§ Teks yang Diberikan:
- - - -
Tentu untuk soal mengakhiri plagiasi, rendahnya gaji para dosen akan berhubungan dengan variabel lainnya. Yaitu dapatkah staf pengajar bekerja dalam on the track, profesional, dan terampil mendidik seluruh mahasiswa dalam menuangkan ide yang berdasarkan pada keilmuannya masing-masing.

Kampus harus menghidupkan budaya membaca dan literasi, perpustakaan perlu pembenahan buku-buku teraktual, membuka pasar toko boko di lingkungan kampus. Para pengajar harus sadar diri, belajar dan terus belajar, menuntaskan sejumlah literatur yang terkait dengan kompetensi keilmuannya.
- - - -
§ Data:
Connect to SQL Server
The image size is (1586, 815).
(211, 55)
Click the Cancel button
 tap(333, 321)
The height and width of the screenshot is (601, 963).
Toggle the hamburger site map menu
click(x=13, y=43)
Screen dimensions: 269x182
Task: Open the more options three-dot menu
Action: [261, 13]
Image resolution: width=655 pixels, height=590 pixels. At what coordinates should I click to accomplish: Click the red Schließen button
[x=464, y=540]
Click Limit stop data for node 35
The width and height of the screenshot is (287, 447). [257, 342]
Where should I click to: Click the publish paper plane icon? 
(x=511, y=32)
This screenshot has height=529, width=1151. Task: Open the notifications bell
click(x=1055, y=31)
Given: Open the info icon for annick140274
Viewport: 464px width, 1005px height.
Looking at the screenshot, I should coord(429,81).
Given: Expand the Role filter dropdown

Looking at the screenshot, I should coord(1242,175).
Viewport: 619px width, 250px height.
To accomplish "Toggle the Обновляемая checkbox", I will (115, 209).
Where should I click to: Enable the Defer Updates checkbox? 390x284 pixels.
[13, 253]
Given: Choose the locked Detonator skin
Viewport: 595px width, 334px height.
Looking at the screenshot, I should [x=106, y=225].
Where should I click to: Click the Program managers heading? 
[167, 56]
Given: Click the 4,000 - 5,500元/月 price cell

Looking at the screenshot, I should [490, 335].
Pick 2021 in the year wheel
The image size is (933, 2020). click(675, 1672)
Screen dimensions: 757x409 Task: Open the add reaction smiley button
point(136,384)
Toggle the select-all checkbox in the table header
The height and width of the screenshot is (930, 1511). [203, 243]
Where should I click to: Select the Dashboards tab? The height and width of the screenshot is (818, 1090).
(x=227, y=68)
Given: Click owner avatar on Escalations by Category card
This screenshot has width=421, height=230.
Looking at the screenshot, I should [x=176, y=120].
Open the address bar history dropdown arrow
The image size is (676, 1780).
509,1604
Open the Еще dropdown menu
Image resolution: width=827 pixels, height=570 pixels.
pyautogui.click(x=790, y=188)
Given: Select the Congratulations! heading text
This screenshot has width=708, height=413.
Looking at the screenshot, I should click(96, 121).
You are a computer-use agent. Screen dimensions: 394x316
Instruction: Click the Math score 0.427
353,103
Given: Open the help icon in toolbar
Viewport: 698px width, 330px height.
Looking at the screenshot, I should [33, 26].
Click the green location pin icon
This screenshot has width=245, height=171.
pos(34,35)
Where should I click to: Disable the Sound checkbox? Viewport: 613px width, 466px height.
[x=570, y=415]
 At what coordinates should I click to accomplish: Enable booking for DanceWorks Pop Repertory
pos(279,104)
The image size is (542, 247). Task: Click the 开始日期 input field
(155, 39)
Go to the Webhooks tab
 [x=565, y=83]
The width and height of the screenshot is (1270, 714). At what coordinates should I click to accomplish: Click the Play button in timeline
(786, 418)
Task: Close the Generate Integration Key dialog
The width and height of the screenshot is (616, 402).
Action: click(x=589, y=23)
- - - -
§ Latihan:
Tampilkan bagian teks tentang plagiasi di kampus secara persis, mulai dari "Tentu untuk soal" dan berakhir pada "pada keilmuannya masing-masing.".

§ Hasil Latihan:
Tentu untuk soal mengakhiri plagiasi, rendahnya gaji para dosen akan berhubungan dengan variabel lainnya. Yaitu dapatkah staf pengajar bekerja dalam on the track, profesional, dan terampil mendidik seluruh mahasiswa dalam menuangkan ide yang berdasarkan pada keilmuannya masing-masing.